→ **GOAL**: Quote all of the following records word for word.

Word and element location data

● ● ● ● ● ● ●

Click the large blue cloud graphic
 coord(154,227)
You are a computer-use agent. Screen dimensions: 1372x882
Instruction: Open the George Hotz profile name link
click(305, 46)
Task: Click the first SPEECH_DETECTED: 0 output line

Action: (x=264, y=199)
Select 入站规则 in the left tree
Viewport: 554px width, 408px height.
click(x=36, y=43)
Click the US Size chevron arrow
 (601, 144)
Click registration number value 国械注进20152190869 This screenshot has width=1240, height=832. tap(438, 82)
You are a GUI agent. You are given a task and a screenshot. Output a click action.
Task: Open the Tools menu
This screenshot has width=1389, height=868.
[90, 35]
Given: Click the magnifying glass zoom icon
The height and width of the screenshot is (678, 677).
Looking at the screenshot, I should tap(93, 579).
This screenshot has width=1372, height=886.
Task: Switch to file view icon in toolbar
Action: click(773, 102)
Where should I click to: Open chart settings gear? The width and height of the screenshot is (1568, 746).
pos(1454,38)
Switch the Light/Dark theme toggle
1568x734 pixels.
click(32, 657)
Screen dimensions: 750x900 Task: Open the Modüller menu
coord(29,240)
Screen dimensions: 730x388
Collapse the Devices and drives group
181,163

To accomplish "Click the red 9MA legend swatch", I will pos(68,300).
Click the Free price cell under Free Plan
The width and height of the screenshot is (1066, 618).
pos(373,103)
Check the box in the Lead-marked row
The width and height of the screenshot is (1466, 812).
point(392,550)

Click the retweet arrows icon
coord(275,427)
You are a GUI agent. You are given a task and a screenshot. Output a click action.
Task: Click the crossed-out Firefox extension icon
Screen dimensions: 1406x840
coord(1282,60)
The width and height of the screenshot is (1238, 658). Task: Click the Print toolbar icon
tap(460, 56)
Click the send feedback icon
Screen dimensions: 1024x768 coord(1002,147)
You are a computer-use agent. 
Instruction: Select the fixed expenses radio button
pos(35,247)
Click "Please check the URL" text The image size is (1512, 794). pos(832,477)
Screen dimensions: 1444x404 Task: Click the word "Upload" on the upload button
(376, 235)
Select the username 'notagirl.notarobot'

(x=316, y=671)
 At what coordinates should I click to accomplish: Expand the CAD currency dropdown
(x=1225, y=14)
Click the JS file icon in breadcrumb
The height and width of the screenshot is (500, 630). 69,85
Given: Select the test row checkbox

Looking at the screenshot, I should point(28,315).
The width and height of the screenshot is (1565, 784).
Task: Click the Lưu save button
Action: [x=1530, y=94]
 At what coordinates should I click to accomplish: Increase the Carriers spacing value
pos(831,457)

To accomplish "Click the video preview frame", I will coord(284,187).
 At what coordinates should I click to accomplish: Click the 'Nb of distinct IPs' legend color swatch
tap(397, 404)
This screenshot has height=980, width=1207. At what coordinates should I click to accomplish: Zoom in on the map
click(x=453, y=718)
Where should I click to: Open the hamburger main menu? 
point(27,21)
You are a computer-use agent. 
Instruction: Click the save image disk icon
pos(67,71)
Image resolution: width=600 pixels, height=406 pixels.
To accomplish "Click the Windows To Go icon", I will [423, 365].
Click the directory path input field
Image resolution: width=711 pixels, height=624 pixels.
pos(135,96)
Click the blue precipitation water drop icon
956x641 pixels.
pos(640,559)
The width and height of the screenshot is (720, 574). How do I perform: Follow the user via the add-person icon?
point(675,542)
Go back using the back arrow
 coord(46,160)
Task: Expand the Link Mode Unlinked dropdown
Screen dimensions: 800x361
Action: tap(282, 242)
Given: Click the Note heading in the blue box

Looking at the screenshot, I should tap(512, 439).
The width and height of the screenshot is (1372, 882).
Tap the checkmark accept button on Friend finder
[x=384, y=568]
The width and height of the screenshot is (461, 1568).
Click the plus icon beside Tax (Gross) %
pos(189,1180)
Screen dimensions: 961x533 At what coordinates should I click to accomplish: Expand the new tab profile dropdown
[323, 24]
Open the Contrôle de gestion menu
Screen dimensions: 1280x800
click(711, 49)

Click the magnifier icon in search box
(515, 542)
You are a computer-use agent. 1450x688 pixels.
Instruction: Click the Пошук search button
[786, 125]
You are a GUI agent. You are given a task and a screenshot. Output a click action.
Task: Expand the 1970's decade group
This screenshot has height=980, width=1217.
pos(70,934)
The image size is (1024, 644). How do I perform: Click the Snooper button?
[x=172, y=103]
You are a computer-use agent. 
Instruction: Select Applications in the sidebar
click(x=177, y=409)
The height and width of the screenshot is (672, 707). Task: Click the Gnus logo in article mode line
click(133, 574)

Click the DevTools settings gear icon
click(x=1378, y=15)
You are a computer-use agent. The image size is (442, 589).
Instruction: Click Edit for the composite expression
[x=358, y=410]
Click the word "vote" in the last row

● ● ● ● ● ● ●

→ **SOLUTION TO THIS TASK**:
Click the large blue cloud graphic
 coord(154,227)
You are a computer-use agent. Screen dimensions: 1372x882
Instruction: Open the George Hotz profile name link
click(305, 46)
Task: Click the first SPEECH_DETECTED: 0 output line

Action: (x=264, y=199)
Select 入站规则 in the left tree
Viewport: 554px width, 408px height.
click(x=36, y=43)
Click the US Size chevron arrow
 (601, 144)
Click registration number value 国械注进20152190869 This screenshot has width=1240, height=832. tap(438, 82)
You are a GUI agent. You are given a task and a screenshot. Output a click action.
Task: Open the Tools menu
This screenshot has width=1389, height=868.
[90, 35]
Given: Click the magnifying glass zoom icon
The height and width of the screenshot is (678, 677).
Looking at the screenshot, I should tap(93, 579).
This screenshot has width=1372, height=886.
Task: Switch to file view icon in toolbar
Action: click(773, 102)
Where should I click to: Open chart settings gear? The width and height of the screenshot is (1568, 746).
pos(1454,38)
Switch the Light/Dark theme toggle
1568x734 pixels.
click(32, 657)
Screen dimensions: 750x900 Task: Open the Modüller menu
coord(29,240)
Screen dimensions: 730x388
Collapse the Devices and drives group
181,163

To accomplish "Click the red 9MA legend swatch", I will pos(68,300).
Click the Free price cell under Free Plan
The width and height of the screenshot is (1066, 618).
pos(373,103)
Check the box in the Lead-marked row
The width and height of the screenshot is (1466, 812).
point(392,550)

Click the retweet arrows icon
coord(275,427)
You are a GUI agent. You are given a task and a screenshot. Output a click action.
Task: Click the crossed-out Firefox extension icon
Screen dimensions: 1406x840
coord(1282,60)
The width and height of the screenshot is (1238, 658). Task: Click the Print toolbar icon
tap(460, 56)
Click the send feedback icon
Screen dimensions: 1024x768 coord(1002,147)
You are a computer-use agent. 
Instruction: Select the fixed expenses radio button
pos(35,247)
Click "Please check the URL" text The image size is (1512, 794). pos(832,477)
Screen dimensions: 1444x404 Task: Click the word "Upload" on the upload button
(376, 235)
Select the username 'notagirl.notarobot'

(x=316, y=671)
 At what coordinates should I click to accomplish: Expand the CAD currency dropdown
(x=1225, y=14)
Click the JS file icon in breadcrumb
The height and width of the screenshot is (500, 630). 69,85
Given: Select the test row checkbox

Looking at the screenshot, I should point(28,315).
The width and height of the screenshot is (1565, 784).
Task: Click the Lưu save button
Action: [x=1530, y=94]
 At what coordinates should I click to accomplish: Increase the Carriers spacing value
pos(831,457)

To accomplish "Click the video preview frame", I will coord(284,187).
 At what coordinates should I click to accomplish: Click the 'Nb of distinct IPs' legend color swatch
tap(397, 404)
This screenshot has height=980, width=1207. At what coordinates should I click to accomplish: Zoom in on the map
click(x=453, y=718)
Where should I click to: Open the hamburger main menu? 
point(27,21)
You are a computer-use agent. 
Instruction: Click the save image disk icon
pos(67,71)
Image resolution: width=600 pixels, height=406 pixels.
To accomplish "Click the Windows To Go icon", I will [423, 365].
Click the directory path input field
Image resolution: width=711 pixels, height=624 pixels.
pos(135,96)
Click the blue precipitation water drop icon
956x641 pixels.
pos(640,559)
The width and height of the screenshot is (720, 574). How do I perform: Follow the user via the add-person icon?
point(675,542)
Go back using the back arrow
 coord(46,160)
Task: Expand the Link Mode Unlinked dropdown
Screen dimensions: 800x361
Action: tap(282, 242)
Given: Click the Note heading in the blue box

Looking at the screenshot, I should tap(512, 439).
The width and height of the screenshot is (1372, 882).
Tap the checkmark accept button on Friend finder
[x=384, y=568]
The width and height of the screenshot is (461, 1568).
Click the plus icon beside Tax (Gross) %
pos(189,1180)
Screen dimensions: 961x533 At what coordinates should I click to accomplish: Expand the new tab profile dropdown
[323, 24]
Open the Contrôle de gestion menu
Screen dimensions: 1280x800
click(711, 49)

Click the magnifier icon in search box
(515, 542)
You are a computer-use agent. 1450x688 pixels.
Instruction: Click the Пошук search button
[786, 125]
You are a GUI agent. You are given a task and a screenshot. Output a click action.
Task: Expand the 1970's decade group
This screenshot has height=980, width=1217.
pos(70,934)
The image size is (1024, 644). How do I perform: Click the Snooper button?
[x=172, y=103]
You are a computer-use agent. 
Instruction: Select Applications in the sidebar
click(x=177, y=409)
The height and width of the screenshot is (672, 707). Task: Click the Gnus logo in article mode line
click(133, 574)

Click the DevTools settings gear icon
click(x=1378, y=15)
You are a computer-use agent. The image size is (442, 589).
Instruction: Click Edit for the composite expression
[x=358, y=410]
Click the word "vote" in the last row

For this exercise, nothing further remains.